Interviewauszug
--

Und natürlich freue ich mich riesig, dass wir endlich wieder mit neuem, "heißem Scheiß" auf Tour gehen können. Die Aufregung gilt dabei eher den Konzerten als dem Album selbst – denn das neue Material ist wie immer ganz schön anspruchsvoll zu spielen. Das Album ist für uns also nicht nur Selbstzweck, sondern auch Mittel zum Zweck: Wir wollten neues Material, das wir live raushauen können!

Die Veröffentlichung "Planet Z" ist tatsächlich schon wieder fünf Jahre her. Was ist seitdem (musikalisch) passiert bei dir und im PANZERBALLETT-Lager?


Im Grunde haben wir den eingeschlagenen Weg konsequent weiterverfolgt – nur eben mit mehr Zeit. Und das hatte auch Vorteile: Wir konnten uns musikalisch noch tiefer reinfuchsen und gezielter an neuen Ideen feilen. Ein echtes Highlight war, dass wir Virgil Donati als Stargast für mehrere Kooperationen und Tour-Aktivitäten gewinnen konnten – und das ist natürlich fantastisch. Mit einem Drummer dieses Kalibers zu arbeiten, ist nicht nur inspirierend, sondern hebt das ganze Projekt nochmal auf ein neues Level.

--

Erfasste Datensätze

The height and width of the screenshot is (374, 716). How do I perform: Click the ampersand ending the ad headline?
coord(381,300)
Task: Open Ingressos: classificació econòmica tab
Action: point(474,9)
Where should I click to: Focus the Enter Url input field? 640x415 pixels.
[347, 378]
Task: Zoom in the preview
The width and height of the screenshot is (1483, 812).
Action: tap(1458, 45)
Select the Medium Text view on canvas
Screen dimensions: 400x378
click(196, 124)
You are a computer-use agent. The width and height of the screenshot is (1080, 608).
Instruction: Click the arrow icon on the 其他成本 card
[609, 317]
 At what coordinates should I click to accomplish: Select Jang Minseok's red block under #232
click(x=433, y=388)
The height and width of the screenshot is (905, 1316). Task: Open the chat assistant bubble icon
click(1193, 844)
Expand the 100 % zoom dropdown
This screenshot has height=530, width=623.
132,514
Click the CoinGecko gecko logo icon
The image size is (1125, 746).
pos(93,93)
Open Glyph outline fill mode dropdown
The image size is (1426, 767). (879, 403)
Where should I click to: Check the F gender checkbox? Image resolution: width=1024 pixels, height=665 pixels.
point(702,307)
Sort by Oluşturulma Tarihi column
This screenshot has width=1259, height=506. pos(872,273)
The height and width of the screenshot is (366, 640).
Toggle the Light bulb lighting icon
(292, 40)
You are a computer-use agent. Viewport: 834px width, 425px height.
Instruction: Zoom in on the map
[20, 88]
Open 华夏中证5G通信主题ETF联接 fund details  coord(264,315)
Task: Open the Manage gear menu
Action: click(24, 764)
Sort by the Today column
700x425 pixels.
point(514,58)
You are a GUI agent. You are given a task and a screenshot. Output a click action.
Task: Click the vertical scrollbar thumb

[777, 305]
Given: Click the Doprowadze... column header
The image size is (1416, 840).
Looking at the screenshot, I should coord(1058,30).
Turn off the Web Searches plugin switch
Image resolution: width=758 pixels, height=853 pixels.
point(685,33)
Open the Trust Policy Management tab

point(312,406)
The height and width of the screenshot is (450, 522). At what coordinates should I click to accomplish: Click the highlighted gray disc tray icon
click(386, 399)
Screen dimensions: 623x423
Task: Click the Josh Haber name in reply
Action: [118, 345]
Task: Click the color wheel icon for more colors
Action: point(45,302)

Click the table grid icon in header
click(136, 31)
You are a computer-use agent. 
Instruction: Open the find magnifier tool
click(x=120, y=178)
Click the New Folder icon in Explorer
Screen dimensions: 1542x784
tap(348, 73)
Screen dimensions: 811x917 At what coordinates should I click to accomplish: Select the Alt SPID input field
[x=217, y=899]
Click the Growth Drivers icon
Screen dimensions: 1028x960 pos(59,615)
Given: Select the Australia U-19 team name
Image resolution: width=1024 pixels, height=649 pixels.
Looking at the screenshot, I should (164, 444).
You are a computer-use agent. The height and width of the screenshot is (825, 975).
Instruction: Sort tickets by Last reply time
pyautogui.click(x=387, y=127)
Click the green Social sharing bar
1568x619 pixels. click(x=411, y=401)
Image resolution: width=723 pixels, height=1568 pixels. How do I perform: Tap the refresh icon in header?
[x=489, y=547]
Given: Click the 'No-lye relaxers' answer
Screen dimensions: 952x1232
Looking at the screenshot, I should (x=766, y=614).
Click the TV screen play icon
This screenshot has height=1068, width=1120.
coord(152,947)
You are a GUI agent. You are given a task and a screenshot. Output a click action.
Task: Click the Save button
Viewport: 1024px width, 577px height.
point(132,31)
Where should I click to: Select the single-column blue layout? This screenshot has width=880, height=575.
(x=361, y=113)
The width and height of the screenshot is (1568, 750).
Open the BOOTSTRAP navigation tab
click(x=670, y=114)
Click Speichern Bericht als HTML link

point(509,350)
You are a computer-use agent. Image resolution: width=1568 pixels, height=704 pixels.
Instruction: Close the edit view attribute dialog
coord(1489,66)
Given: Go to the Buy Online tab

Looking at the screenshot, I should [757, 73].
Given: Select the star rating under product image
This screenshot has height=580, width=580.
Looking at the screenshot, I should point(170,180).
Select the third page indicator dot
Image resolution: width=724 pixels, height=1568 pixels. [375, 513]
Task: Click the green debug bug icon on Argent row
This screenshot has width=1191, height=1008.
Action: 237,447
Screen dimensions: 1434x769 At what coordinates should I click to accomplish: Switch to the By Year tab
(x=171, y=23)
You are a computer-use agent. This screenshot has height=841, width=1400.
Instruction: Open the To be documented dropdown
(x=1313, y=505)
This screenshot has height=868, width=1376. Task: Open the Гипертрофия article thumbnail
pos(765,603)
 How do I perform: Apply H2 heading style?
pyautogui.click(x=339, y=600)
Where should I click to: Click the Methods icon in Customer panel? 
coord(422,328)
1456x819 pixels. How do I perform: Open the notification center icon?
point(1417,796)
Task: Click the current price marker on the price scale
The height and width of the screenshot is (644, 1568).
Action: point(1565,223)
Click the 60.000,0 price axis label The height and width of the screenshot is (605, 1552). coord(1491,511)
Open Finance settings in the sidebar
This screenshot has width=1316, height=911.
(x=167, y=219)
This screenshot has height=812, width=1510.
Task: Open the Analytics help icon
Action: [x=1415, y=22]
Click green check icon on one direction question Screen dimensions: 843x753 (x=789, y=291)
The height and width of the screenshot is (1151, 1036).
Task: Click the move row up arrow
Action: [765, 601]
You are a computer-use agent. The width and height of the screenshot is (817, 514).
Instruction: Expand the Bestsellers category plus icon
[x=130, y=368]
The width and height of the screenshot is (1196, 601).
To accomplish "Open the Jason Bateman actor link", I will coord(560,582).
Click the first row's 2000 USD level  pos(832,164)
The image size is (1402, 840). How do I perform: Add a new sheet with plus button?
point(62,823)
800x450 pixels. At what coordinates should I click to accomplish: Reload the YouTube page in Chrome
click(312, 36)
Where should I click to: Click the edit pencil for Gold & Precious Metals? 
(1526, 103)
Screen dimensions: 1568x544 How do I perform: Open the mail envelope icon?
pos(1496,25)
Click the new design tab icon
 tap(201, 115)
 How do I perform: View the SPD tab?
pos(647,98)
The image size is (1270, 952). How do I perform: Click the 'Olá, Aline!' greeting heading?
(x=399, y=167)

--

Was zu tun ist
1. Schreibe aus dem Interviewauszug zu PANZERBALLETT die Stelle ab, die bei „Im Grunde haben“ anfängt und bei „ein neues Level.“ aufhört.
2. Führe bitte den Interviewauszug zu PANZERBALLETT im Anschluss an seinen letzten Satz weiter.

Die Antworten
1.
Im Grunde haben wir den eingeschlagenen Weg konsequent weiterverfolgt – nur eben mit mehr Zeit. Und das hatte auch Vorteile: Wir konnten uns musikalisch noch tiefer reinfuchsen und gezielter an neuen Ideen feilen. Ein echtes Highlight war, dass wir Virgil Donati als Stargast für mehrere Kooperationen und Tour-Aktivitäten gewinnen konnten – und das ist natürlich fantastisch. Mit einem Drummer dieses Kalibers zu arbeiten, ist nicht nur inspirierend, sondern hebt das ganze Projekt nochmal auf ein neues Level.

2.
Bei der Recherche zum neuen Album bin ich auf die sehr gelungene Kooperation mit der NDR Bigband gestoßen. Wie kam es dazu und ist in Zukunft eine erneute oder eine ähnliche Zusammenarbeit noch einmal geplant?



Die Initiative kam tatsächlich von Geir Lysne, dem Chefdirigenten der NDR Bigband. Sein Sohn ist selbst aktiver Musiker im Tech-Prog-Bereich (checkt mal seine Band YAWN) und hat ihn wohl auf PANZERBALLETT aufmerksam gemacht – und offenbar angefixt.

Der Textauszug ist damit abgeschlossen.